Just 52 are expected to open sometime next year.

"It's hard to see if there was much consideration for access by patients, given these locations," said Alva Mather, one of three partners at the Pepper Hamilton LLP law firm leading a new cannabis industry group. "Being able to get to health-care facilities is always an issue. It's not set up with that framework in mind."

"A lot of these patients are terminal," said Chris Goldstein, a marijuana and patient advocate who writes the Philly420 column for Philly.com. "Dispensaries should be as convenient as a CVS or a Rite Aid."

But that could change.

The winners who have not committed themselves to opening all three of their allotted dispensaries "have the ability to put in for their second or third locations after their first is up and running," said April Hutcheson, a spokeswoman for the state Health Department.

Hutcheson said the locations were businesses that scored the highest on their applications.

"This is only the start of the program, and we're moving quickly to getting medication to the public," Hutcheson said. "As we need to grow, we can.
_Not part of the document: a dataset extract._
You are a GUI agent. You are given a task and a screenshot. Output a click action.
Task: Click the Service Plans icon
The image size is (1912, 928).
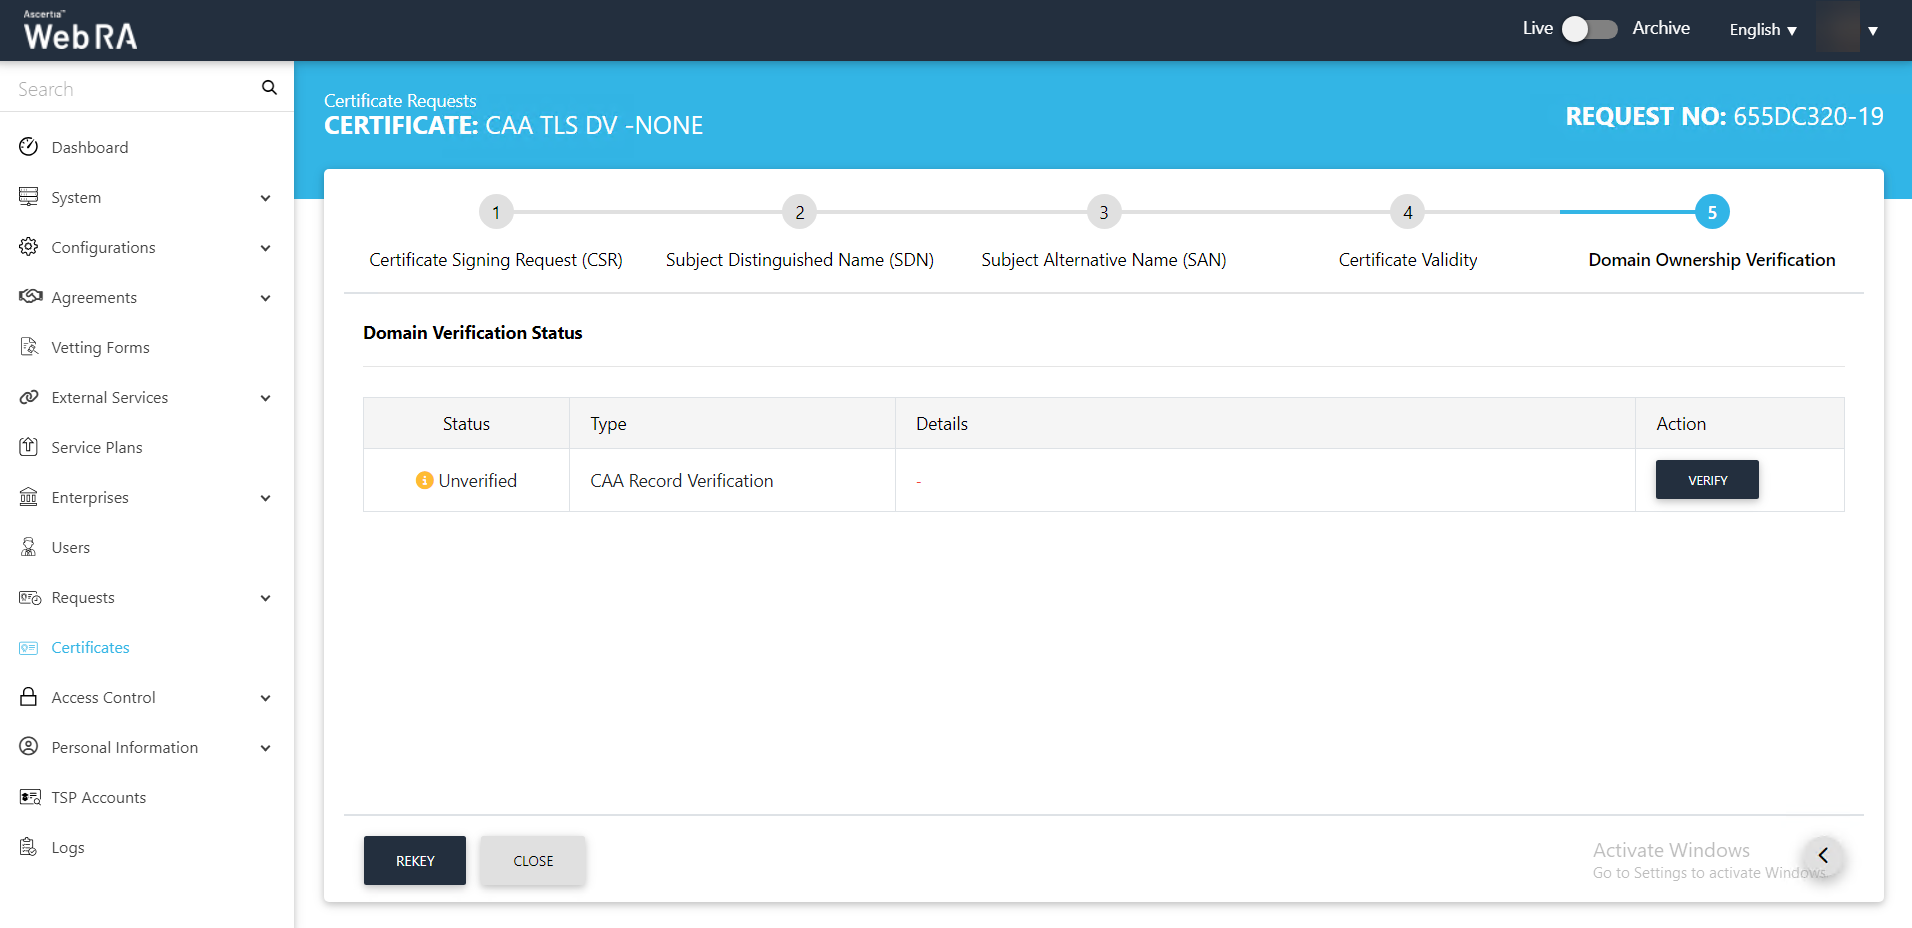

They still have the ability to open up more locations."

The city zoning office is ready to expand the number of sites. It has cleared the way for 10 dispensary locations, granting zoning permits for real estate in neighborhoods that include Northern Liberties, Old City, and Center City. There is a variance for 12th and Walnut Streets. It is up to a permit winner to arrange with the building owner to open at one of those sites.

All applicants were required to pay $5,000 to apply for a dispensary permit. The companies also had to post a $30,000 deposit — refundable only to failed bidders — for each storefront. Each of the winners' three shops is required to be in a different county.

Dispensaries will operate like pharmacies that sell only one product: medicinal cannabis oils, which can be vaporized or consumed in a solution. They will be forbidden to sell whole-plant, flower, or edible products. Each permit, according to industry experts, is worth $10 million to $20 million, depending on the location and the number of customers each serves.

The dispensaries will be the only point where patients will encounter medical marijuana. To get it, they will be required to see a doctor who is certified and registered with the state Department of Health. The doctor will write a letter stating that the patient suffers from one or more of 17 qualifying conditions. It is up to the patient to submit the letter to the state and receive an ID card. Only card holders will be allowed to enter, and they will be able to buy medical cannabis from any dispensary in the state.

In Southeastern Pennsylvania, dispensaries are slated for Abington, Bensalem, Bristol, Devon, Elkins Park, Fort Washington, King of Prussia, Phoenixville, Plymouth Meeting, Philadelphia (4), Sellersville, Upper Darby, West Norriton,  and Yeadon,

Last week, the state announced the winners of 12 permits to grow legal cannabis in the state and process it into medicine.

Though industry experts have called the Health Department's efforts cautious and fair, many losing applicants have called the process opaque and biased. They have until Friday to file appeals. Several have threatened lawsuits. Litigation filed by failed applicants in Maryland and Florida has stalled the introduction of medical marijuana programs in those states for years.

The Health Department on Wednesday said it remained on track to provide cannabis oil to patients in 2018.